Dive Brief:
- Seventeen companies had more than 1.1 million online accounts compromised via credential stuffing, according to an investigation from New York Attorney General Letitia James.
- Following a months-long investigation into online communities used for credential stuffing, the Office of the Attorney General (OAG) found the 17 impacted "well-known" companies included online retailers, restaurant chains and food delivery services.
- The OAG contacted the companies and asked for internal investigations, as well as remediation for impacted customers. "Every company did so," the OAG report said.
Dive Insight:
Credential stuffing works because it preys on reused passwords, a common practice for personal and professional online accounts.
"Attackers know that the username and password used at one website may also be used at a half-dozen others," the OAG report said. "Attackers typically use free, easily accessible software capable of transmitting hundreds of login attempts simultaneously without human intervention."
Nearly two years into mass remote work, business executives have found an increase in credential theft. Zero-trust models have the potential to upgrade identity access management and privileged access control, but companies are still facing increased spear phishing and impersonation attempts to target users who have access to sensitive information.
With data privacy concerns hovering over credential stuffing attacks, companies could also pay for regulatory fines, in addition to other remediation costs.
Credential theft is easy for threat actors and is unavoidable for most businesses, the OAG said.
The report outlines safeguards used for defending, detecting, preventing and responding to credential stuffing attempts, including:
- Bot detection: Companies can use bot detection capabilities but, by enlisting a third-party service, companies can have insights into hundreds of websites and apps monitored. That addition could provide companies with bot patterns they wouldn't be able to decipher in the silo of an in-house solution.

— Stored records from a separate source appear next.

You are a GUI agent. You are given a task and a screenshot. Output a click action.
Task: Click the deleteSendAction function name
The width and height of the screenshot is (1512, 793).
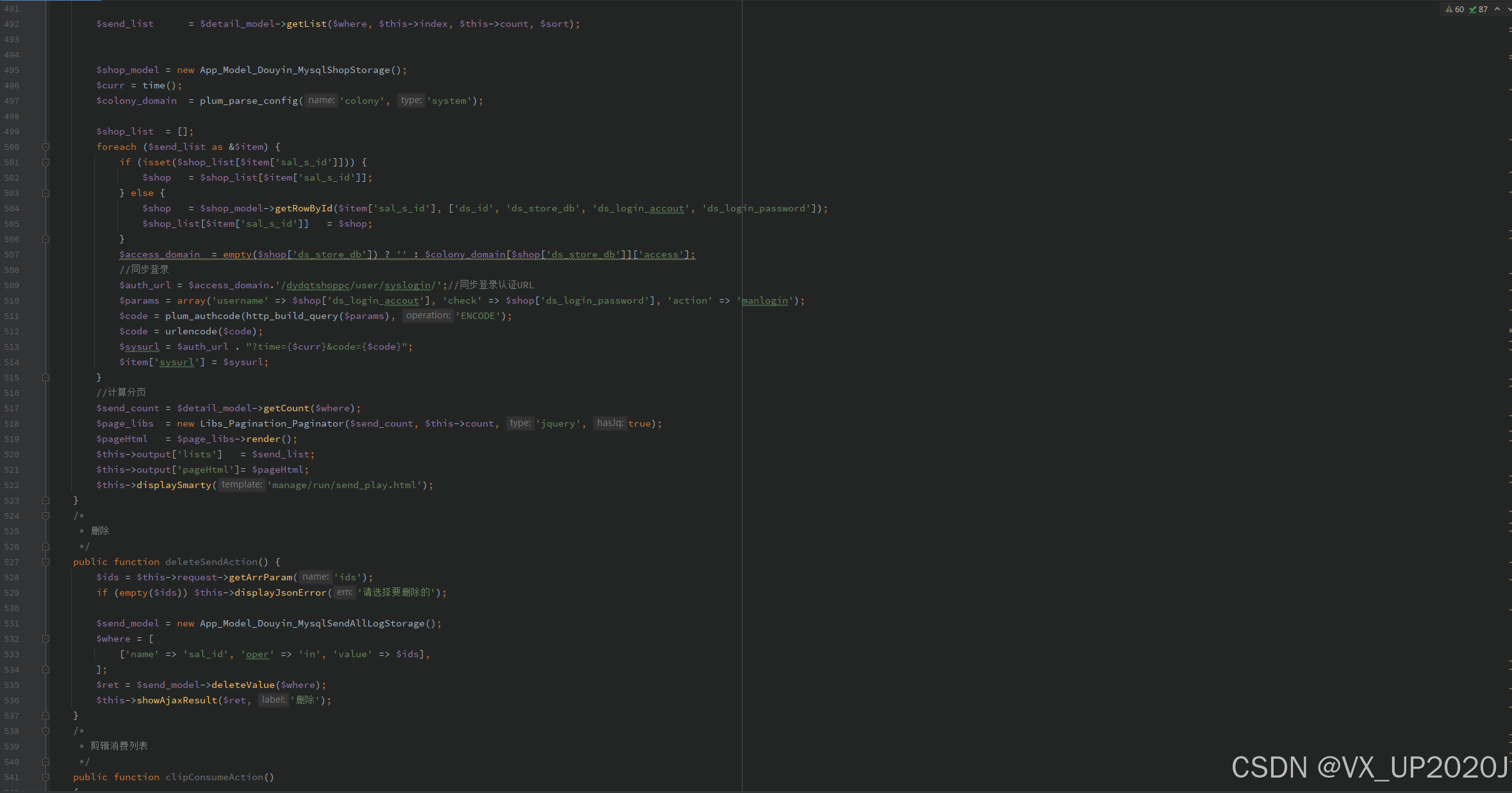pos(211,562)
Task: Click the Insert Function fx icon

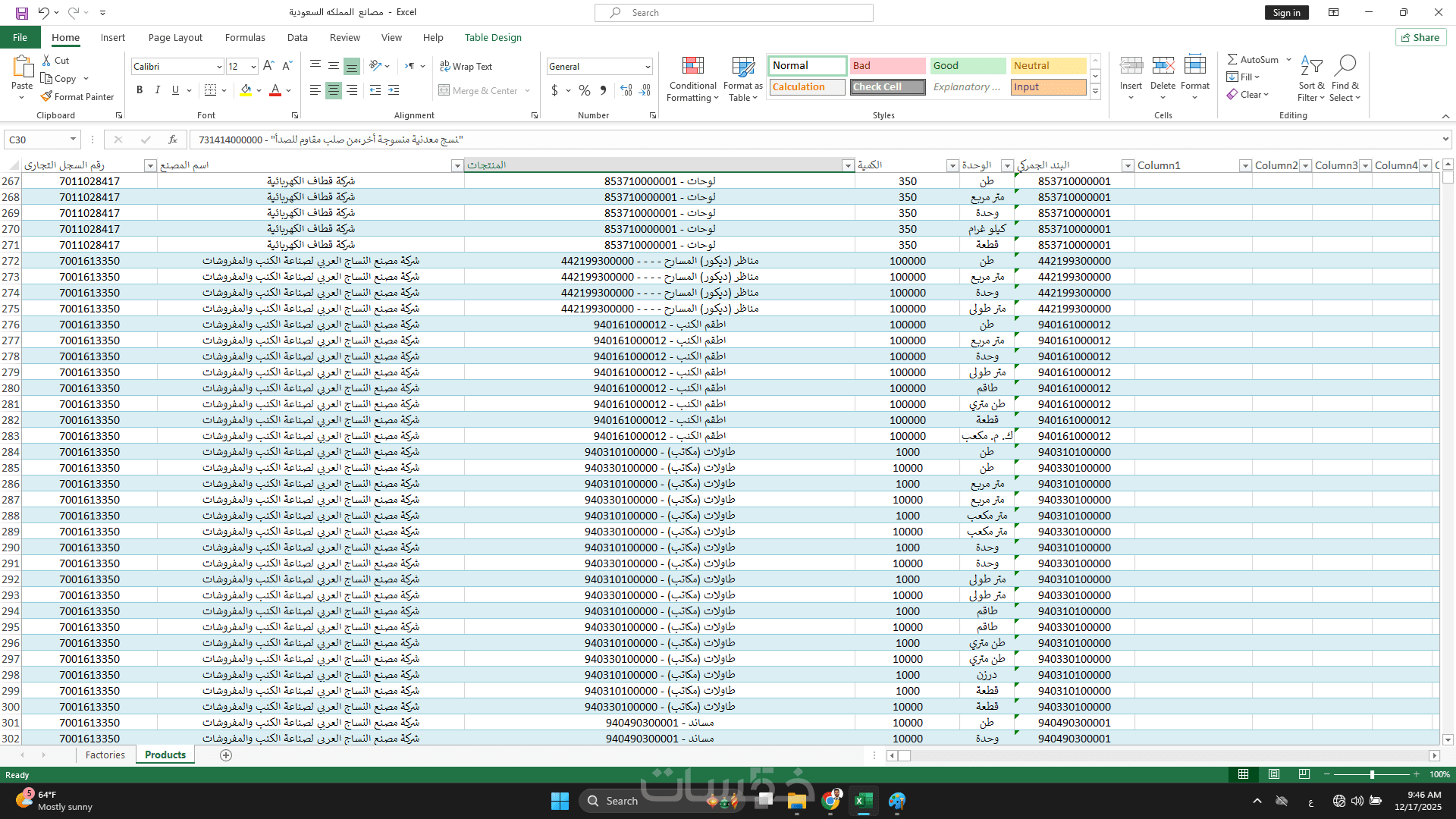Action: [x=173, y=140]
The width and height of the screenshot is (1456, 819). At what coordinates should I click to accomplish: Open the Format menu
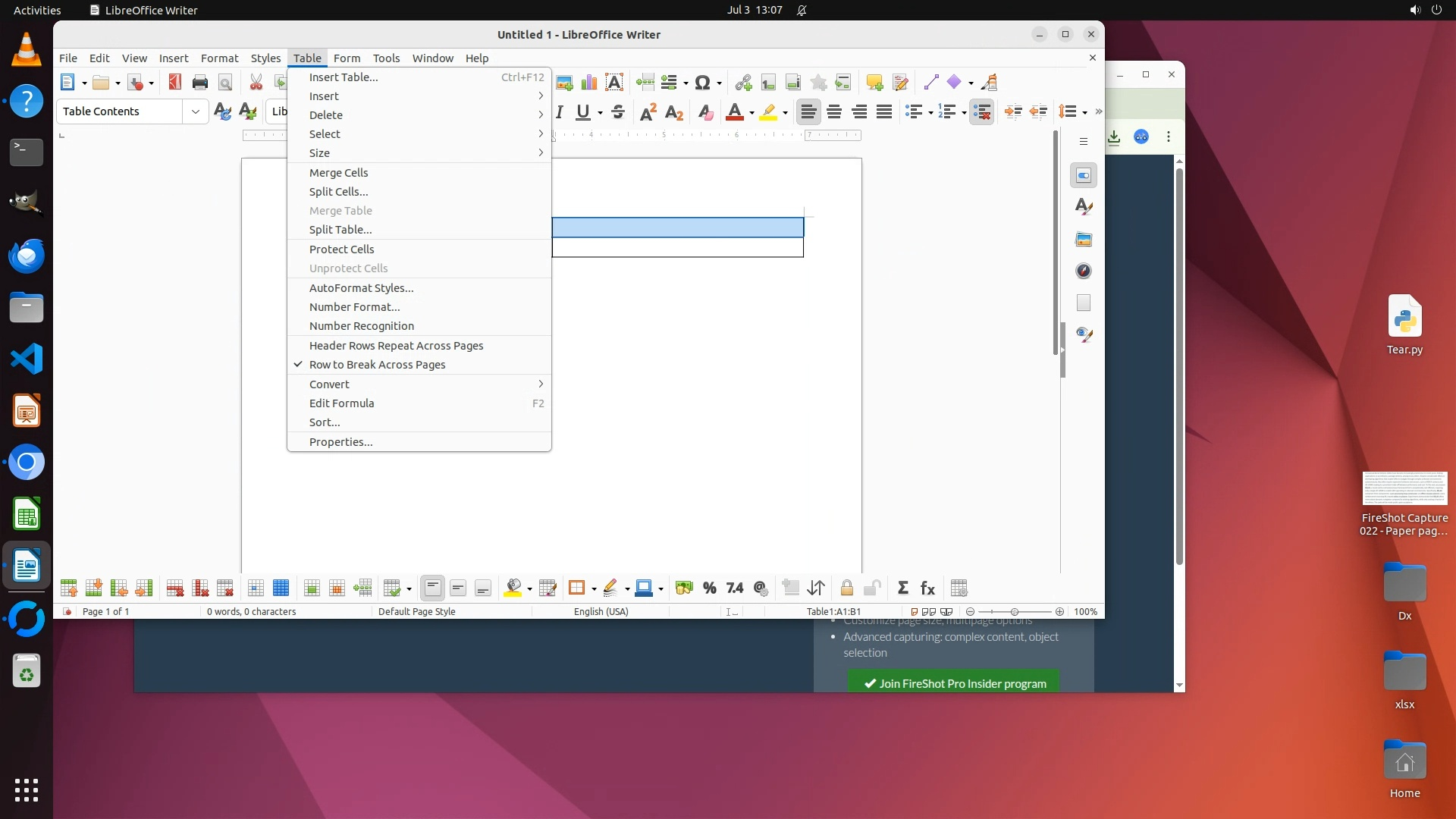[219, 58]
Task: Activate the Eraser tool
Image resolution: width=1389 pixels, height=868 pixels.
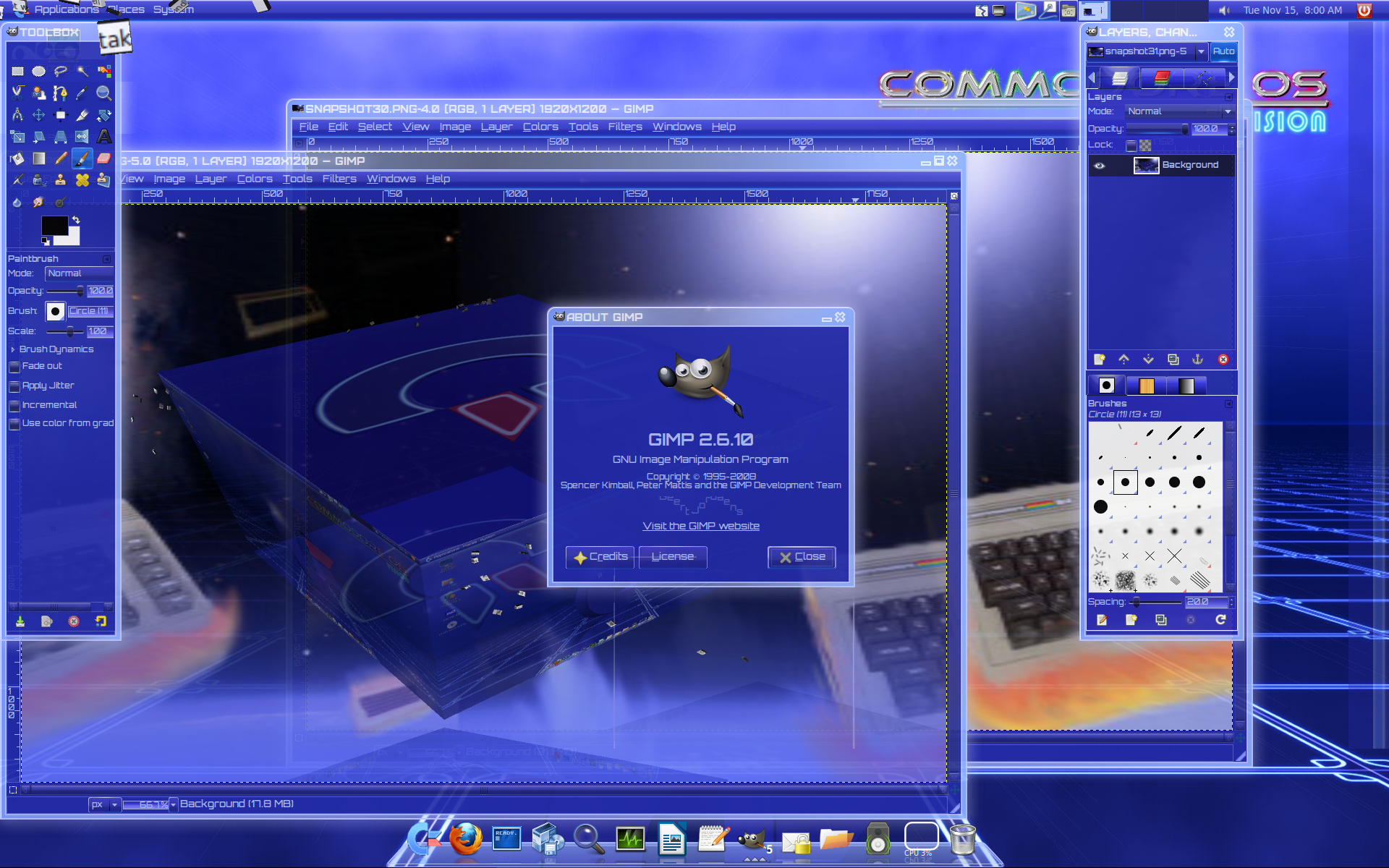Action: pyautogui.click(x=104, y=158)
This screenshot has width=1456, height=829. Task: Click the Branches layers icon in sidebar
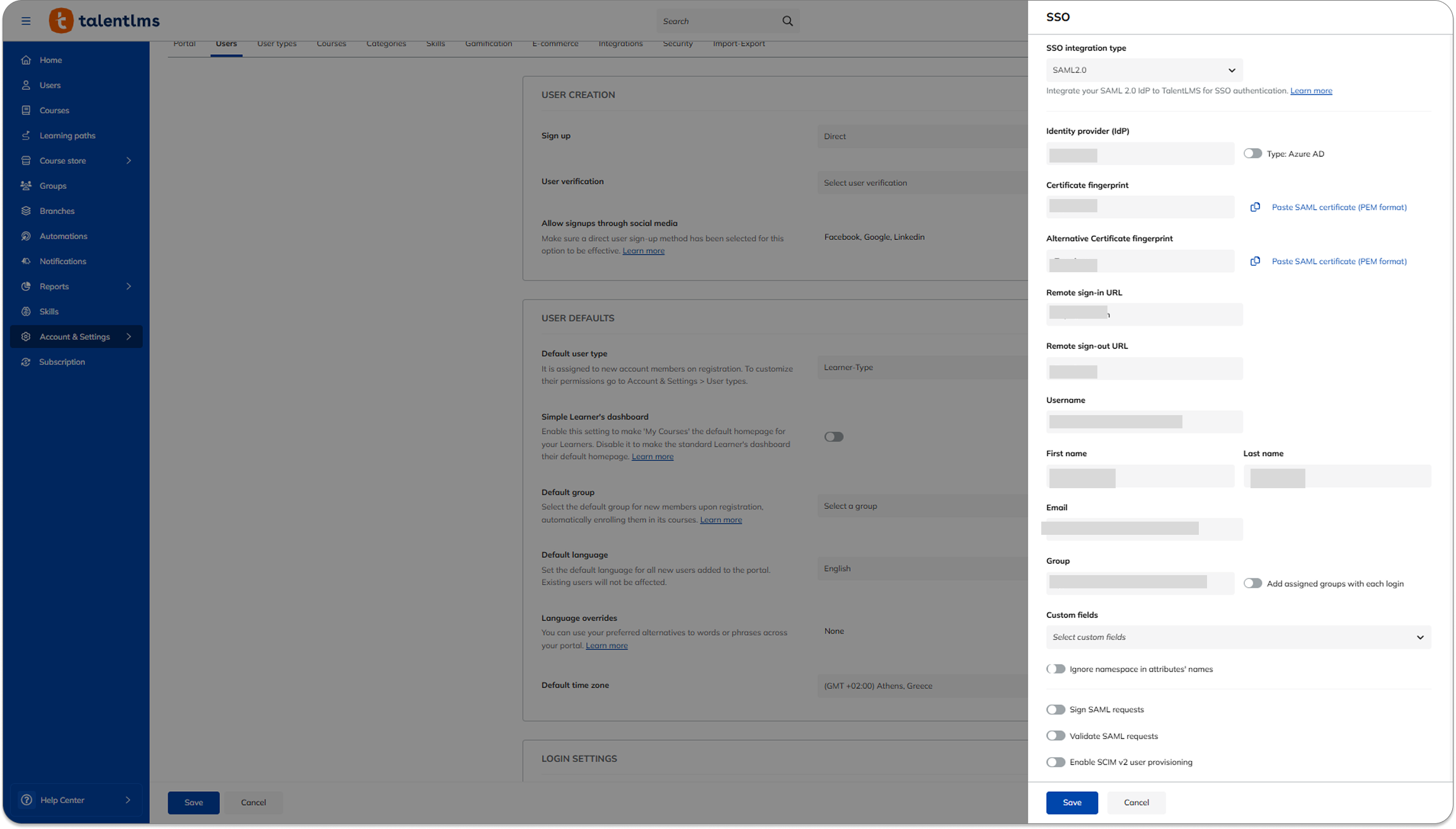pyautogui.click(x=26, y=211)
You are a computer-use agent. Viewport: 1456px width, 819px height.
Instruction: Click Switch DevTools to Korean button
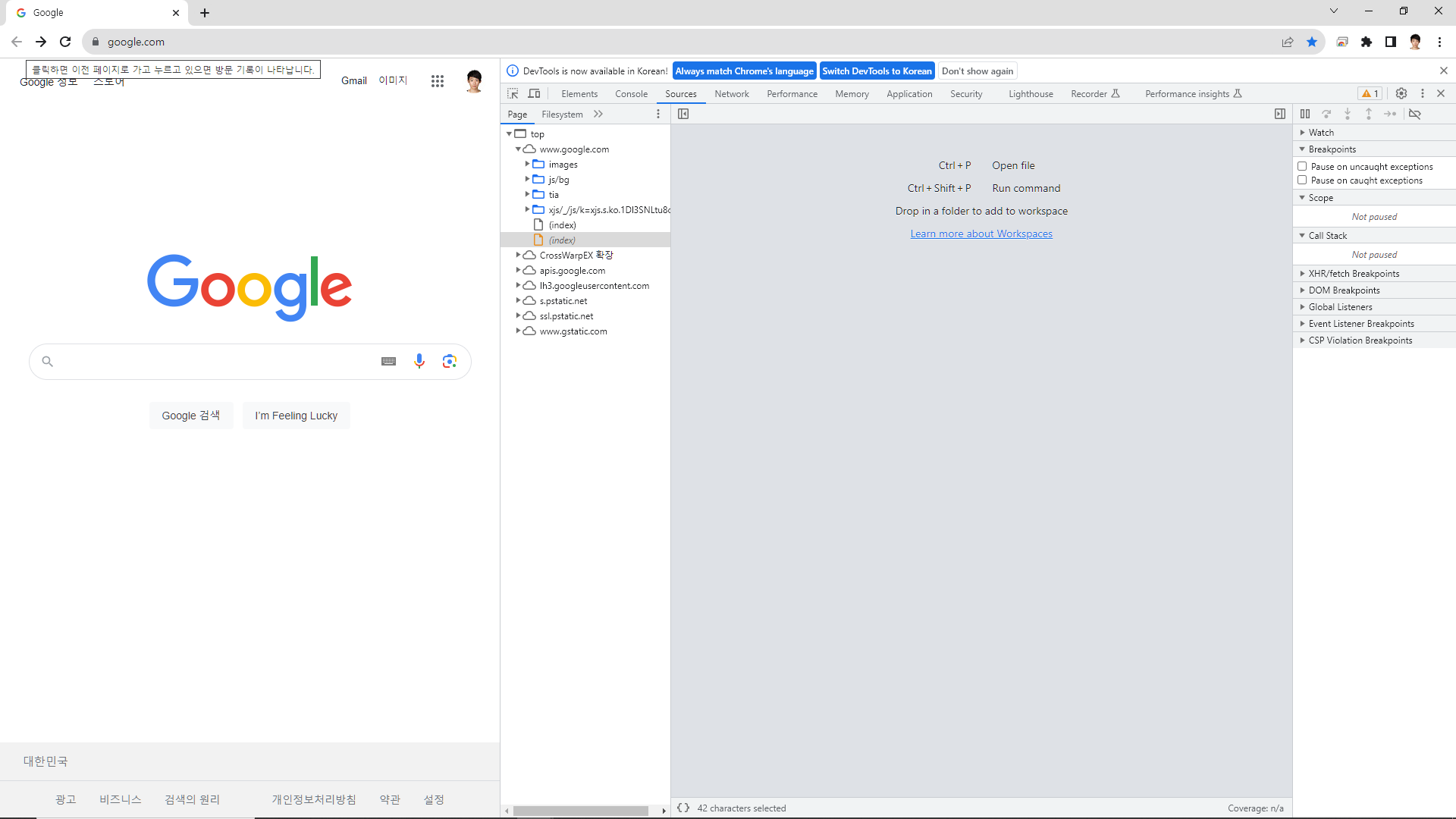tap(877, 71)
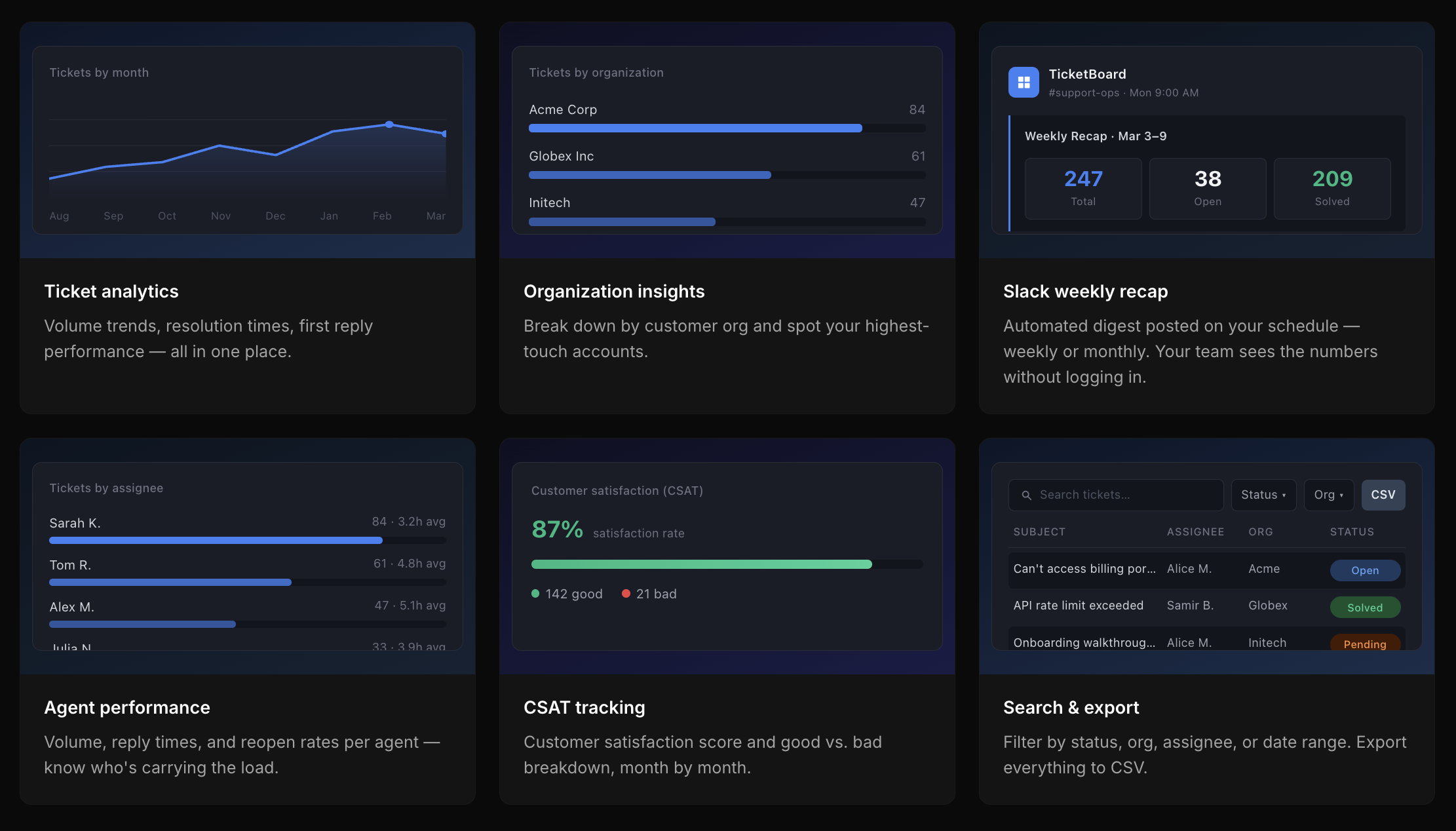Sort by the SUBJECT column header
Screen dimensions: 1456x831
[1039, 532]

- Multifactor authentication: Six of the companies the OAG contacted use or plan to use MFA. The addition of secondary security guards — security keys, authenticator apps, or email/text messaging for one-time codes — provided another layer of protection against SIM swapping or social engineering.
- Web application firewalls: While credential stuffing attempts can overcome WAF, rate limiting, HTTP request analysis, IP address blacklist are all elements that make for a stronger first line of defense in a WAF.
- Monitoring customer reports of fraud: If a business has received an uptick in fraud complaints, it likely signals a successful credential stuffing attack. To keep track of this kind of activity, the OAG recommends implementing regular reviews of fraud cases to identify spikes in activity, and open communication between customer service and information security.
The OAG worked with the impacted companies to uncover how threat actors avoided security safeguards, which led to almost all of the companies adding additional security controls to their practices.